EXERCISE INPUT:
++++++++++++++++++++

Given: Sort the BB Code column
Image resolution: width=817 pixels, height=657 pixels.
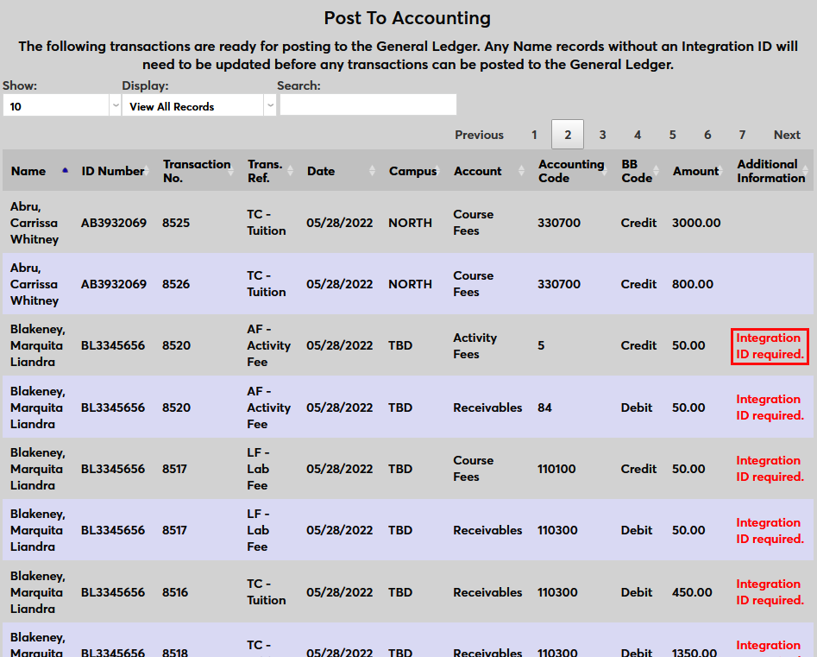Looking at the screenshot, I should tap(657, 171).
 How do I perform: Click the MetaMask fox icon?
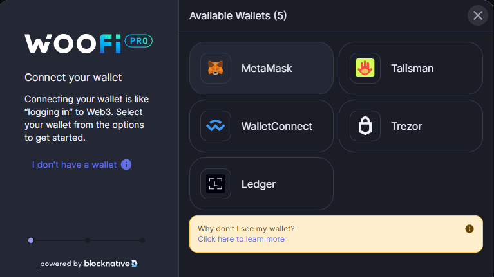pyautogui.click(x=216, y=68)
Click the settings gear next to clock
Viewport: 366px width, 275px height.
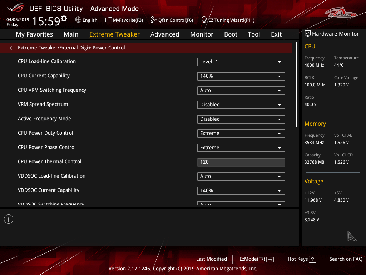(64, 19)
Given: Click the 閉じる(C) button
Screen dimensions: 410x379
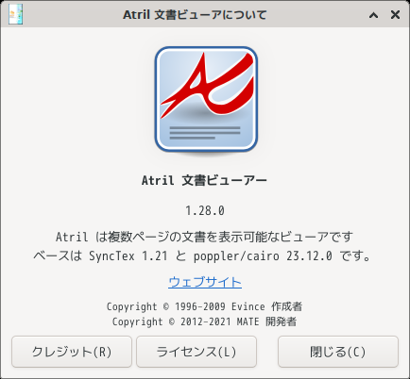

++++++++++++++++++++

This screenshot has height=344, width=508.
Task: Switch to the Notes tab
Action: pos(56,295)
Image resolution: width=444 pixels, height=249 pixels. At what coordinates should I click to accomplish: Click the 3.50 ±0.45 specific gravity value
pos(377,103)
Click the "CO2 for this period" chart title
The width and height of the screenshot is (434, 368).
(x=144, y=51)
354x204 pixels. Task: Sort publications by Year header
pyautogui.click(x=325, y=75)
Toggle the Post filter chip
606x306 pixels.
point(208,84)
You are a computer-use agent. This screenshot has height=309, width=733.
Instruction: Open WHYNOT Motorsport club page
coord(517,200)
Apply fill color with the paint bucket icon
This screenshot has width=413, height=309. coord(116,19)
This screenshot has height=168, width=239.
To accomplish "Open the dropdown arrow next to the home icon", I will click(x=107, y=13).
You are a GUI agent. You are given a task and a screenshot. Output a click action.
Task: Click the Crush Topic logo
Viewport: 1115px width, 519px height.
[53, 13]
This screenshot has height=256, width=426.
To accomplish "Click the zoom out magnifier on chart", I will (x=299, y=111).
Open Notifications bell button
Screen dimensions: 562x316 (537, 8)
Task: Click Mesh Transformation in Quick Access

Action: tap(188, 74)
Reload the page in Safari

++++++++++++++++++++

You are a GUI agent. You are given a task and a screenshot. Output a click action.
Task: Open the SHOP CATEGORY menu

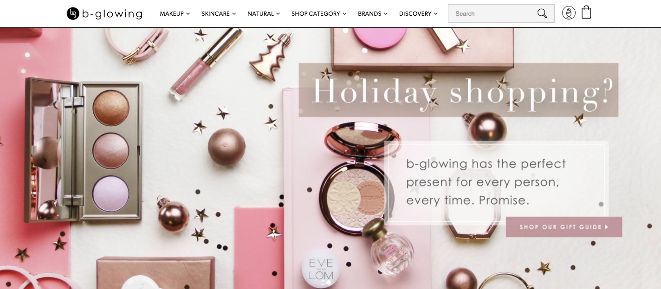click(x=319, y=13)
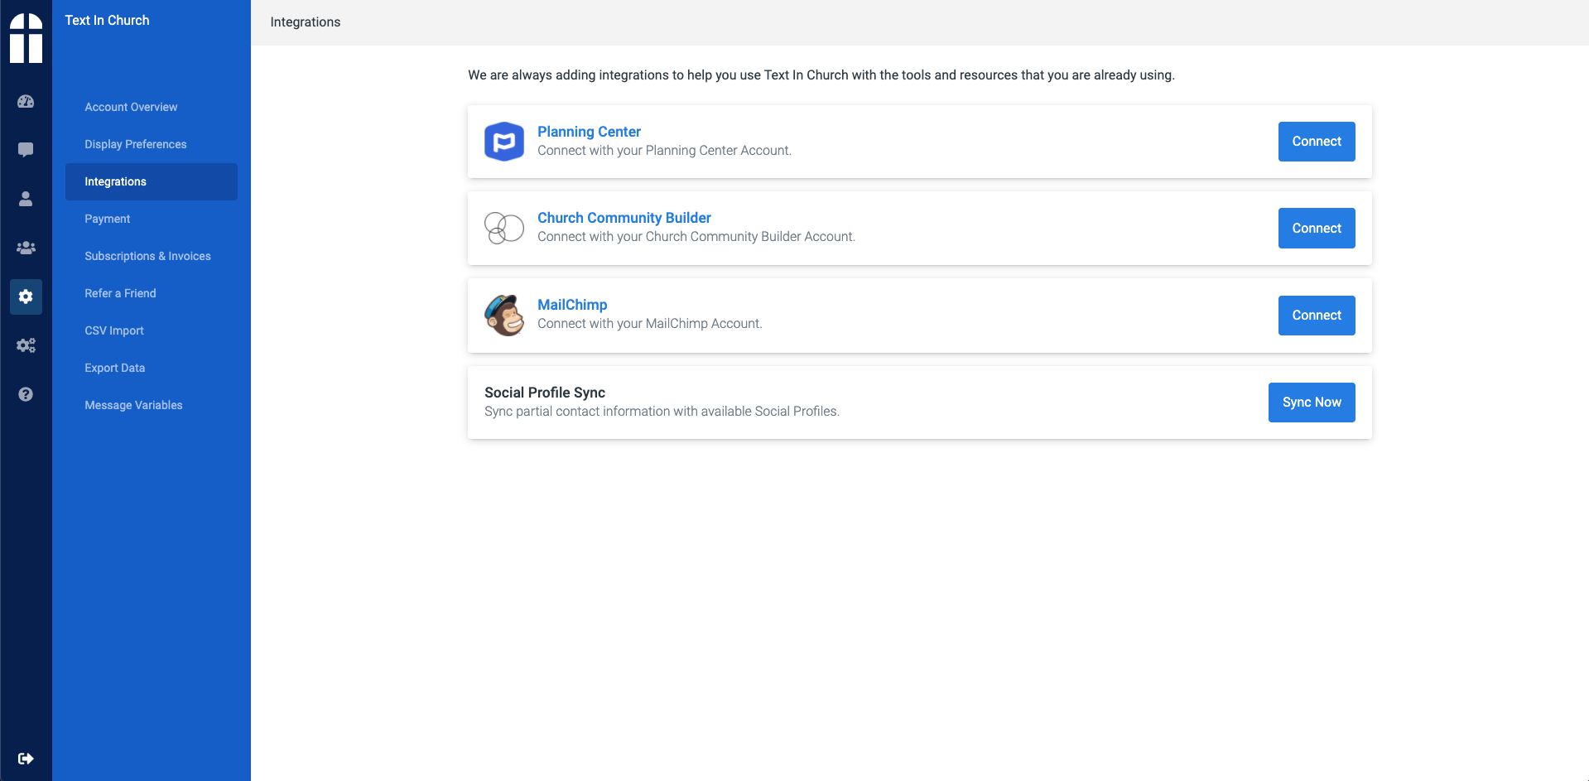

++++++++++++++++++++

ASSIGNED TASK: In the data above, retype only the stretch from the line with "Given: Sort the BB Code column" through the line with "Screen dimensions: 410x379", word for word, and skip any pictures.

ANSWER TO THIS PROBLEM:
Given: Sort the BB Code column
Image resolution: width=817 pixels, height=657 pixels.
Looking at the screenshot, I should tap(657, 171).
 How do I perform: Click the MetaMask fox icon?
pyautogui.click(x=216, y=68)
Click the settings gear next to clock
Viewport: 366px width, 275px height.
(64, 19)
Given: Click the 閉じる(C) button
Screen dimensions: 410x379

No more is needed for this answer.